A reader recently asked, "How can I watch the Salt Lake Bees on TV?"
Well, you can't. The team has nothing in place to telecast games locally on either over-the-air, cable or satellite channels.
You can, however, watch some games on your computer. The Bees are linked to MiLB.com, which carries hundreds of games from dozens of minor-league teams across the country.
It's not particularly expensive, as these things go. It's $29.95 for the entire baseball season, or $6.95 a month.
But there aren't all that many Bees games on MiLB.com, either. After this weekend's series at Sacramento (which includes games today, Saturday and Sunday), there are only eight more games scheduled on the service. That's four more games at Sacramento (July 28-31) and four games at Oklahoma City (Aug. 14-17).

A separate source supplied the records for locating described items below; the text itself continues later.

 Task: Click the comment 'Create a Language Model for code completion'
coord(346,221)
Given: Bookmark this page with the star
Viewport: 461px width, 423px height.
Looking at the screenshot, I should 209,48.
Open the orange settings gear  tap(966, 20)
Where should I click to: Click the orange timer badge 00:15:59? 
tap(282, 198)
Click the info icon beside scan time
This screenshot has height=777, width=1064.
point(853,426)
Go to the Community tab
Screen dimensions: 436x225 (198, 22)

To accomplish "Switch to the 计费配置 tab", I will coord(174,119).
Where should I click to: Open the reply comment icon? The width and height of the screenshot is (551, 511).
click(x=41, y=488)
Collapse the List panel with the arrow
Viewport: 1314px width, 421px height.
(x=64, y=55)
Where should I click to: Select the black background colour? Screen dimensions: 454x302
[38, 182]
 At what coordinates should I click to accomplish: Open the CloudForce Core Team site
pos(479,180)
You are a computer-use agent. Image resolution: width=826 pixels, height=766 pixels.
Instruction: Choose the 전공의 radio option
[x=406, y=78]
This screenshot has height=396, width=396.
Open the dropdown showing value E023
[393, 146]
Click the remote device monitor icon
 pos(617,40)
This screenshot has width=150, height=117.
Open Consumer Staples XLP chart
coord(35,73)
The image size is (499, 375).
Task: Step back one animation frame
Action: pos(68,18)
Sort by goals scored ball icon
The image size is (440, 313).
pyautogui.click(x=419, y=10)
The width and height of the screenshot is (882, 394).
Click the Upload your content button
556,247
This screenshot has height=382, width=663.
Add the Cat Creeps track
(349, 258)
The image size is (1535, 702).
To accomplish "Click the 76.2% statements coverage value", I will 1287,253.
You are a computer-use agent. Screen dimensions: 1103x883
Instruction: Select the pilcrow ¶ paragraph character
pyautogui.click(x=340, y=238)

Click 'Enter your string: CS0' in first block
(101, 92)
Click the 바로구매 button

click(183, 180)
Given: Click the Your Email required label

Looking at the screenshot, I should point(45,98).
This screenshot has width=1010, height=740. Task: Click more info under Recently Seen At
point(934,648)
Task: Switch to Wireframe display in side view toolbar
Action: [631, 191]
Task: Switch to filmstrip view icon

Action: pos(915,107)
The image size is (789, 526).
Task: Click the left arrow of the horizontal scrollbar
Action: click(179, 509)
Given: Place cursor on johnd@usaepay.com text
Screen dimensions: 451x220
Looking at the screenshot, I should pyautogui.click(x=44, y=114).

If you really like minor league baseball, there are a whole lot of games to see on MiLB.com. If you really like the Salt Lake Bees, not so many. Whether you want to pay a few bucks to watch the Bees play a few games on an Internet feed is up to you.
Or you can always listen to Steve Klauke, who does a great job as the radio voice of the Bees, on KJQS-AM 1230 (aka ESPN Radio).
I HAD A VOICE MAIL message a while back from John Shrader.
Yeah, I had to look that one up myself because I had no idea who John Shrader was. Turns out he's the San Jose Earthquakes' play-by-play guy who I ripped in a column a couple of weeks ago.
Not surprisingly, he wasn't happy that I had written unfavorably about him. I certainly never expected him to agree with my comments.
And, after hearing the main reason he said he'd called, I didn't exactly feel bad about my harsh critique. Shrader was unhappy that I didn't call him and get his side of the story before I wrote my column.
Geez, has the guy never read a newspaper before? He's in the media and yet completely unfamiliar with how this works?
I am not a reporter. I write an opinion column. My opinion. I think I'm fair, but my job is not to tell you why something is good or bad and then offer contrasting opinions.
If it makes Shrader feel any better, I don't call actors whose performances I pan before I print those reviews, either. Duh.
Do Shrader and the "analyst" he shares the broadcast booth with, Troy Dayak, check with the players on the field before they critique their performance? Of course not. I'm only guessing, but I think they'd say that was a stupid idea.
Do the people who write nasty comments about my columns on our Web site check with me first? Of course not.
Geez, get over yourself.
(And, Mr. Shrader, I would have returned your call if I hadn't inadvertently deleted your voice mail. Sorry. My bad.)